* [About this task]: Reproduce exactly, from the data that follows, the line with "Instruction: Click the Peer", the line with "Task: Place cursor", and every line that lies between them.
━━━ Given information
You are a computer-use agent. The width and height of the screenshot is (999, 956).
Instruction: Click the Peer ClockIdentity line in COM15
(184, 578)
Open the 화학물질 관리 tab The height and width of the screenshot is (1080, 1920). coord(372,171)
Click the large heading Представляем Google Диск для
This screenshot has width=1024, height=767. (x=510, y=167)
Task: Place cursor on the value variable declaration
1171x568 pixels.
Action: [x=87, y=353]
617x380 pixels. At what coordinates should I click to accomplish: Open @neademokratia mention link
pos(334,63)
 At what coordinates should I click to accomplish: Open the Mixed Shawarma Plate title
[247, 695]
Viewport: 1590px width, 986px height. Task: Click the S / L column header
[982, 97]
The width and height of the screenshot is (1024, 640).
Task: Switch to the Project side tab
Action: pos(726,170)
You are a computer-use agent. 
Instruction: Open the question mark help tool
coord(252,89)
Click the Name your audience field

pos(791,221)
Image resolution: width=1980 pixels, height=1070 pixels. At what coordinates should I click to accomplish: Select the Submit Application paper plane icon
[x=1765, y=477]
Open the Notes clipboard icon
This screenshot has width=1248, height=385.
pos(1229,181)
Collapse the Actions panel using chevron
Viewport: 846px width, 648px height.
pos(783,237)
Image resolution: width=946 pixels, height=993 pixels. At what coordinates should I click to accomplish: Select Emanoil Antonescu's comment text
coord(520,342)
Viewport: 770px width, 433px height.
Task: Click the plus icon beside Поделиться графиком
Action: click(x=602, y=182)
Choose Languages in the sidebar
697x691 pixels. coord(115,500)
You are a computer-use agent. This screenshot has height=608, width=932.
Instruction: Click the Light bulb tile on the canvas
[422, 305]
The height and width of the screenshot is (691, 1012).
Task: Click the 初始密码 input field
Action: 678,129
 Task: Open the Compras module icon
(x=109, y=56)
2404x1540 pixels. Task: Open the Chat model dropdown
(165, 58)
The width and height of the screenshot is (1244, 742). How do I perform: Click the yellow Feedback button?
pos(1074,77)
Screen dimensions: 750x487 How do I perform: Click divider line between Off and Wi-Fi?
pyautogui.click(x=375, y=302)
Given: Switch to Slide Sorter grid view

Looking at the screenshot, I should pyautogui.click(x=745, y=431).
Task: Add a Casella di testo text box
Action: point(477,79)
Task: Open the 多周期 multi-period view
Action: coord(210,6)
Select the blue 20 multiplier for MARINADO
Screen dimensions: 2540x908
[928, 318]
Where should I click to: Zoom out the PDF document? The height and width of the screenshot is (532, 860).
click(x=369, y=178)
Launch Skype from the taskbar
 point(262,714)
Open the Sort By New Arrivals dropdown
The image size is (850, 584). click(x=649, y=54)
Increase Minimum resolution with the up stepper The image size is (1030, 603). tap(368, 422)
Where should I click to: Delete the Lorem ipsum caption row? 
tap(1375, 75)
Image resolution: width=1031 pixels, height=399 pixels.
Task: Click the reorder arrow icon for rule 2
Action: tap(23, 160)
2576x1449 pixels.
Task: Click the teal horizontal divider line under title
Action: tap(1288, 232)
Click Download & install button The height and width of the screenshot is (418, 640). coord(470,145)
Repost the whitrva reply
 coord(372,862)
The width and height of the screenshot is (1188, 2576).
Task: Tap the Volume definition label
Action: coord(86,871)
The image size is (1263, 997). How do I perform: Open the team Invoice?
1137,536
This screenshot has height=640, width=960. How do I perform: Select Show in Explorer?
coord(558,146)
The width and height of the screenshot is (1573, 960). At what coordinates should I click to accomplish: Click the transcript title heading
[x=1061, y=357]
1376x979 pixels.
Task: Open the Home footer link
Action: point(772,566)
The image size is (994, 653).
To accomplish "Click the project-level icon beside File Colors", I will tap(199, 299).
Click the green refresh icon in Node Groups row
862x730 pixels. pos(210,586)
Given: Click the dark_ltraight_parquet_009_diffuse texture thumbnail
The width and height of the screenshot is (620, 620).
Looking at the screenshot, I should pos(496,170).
━━━━━━
* [Answer to this problem]:
Instruction: Click the Peer ClockIdentity line in COM15
(184, 578)
Open the 화학물질 관리 tab The height and width of the screenshot is (1080, 1920). coord(372,171)
Click the large heading Представляем Google Диск для
This screenshot has width=1024, height=767. (x=510, y=167)
Task: Place cursor on the value variable declaration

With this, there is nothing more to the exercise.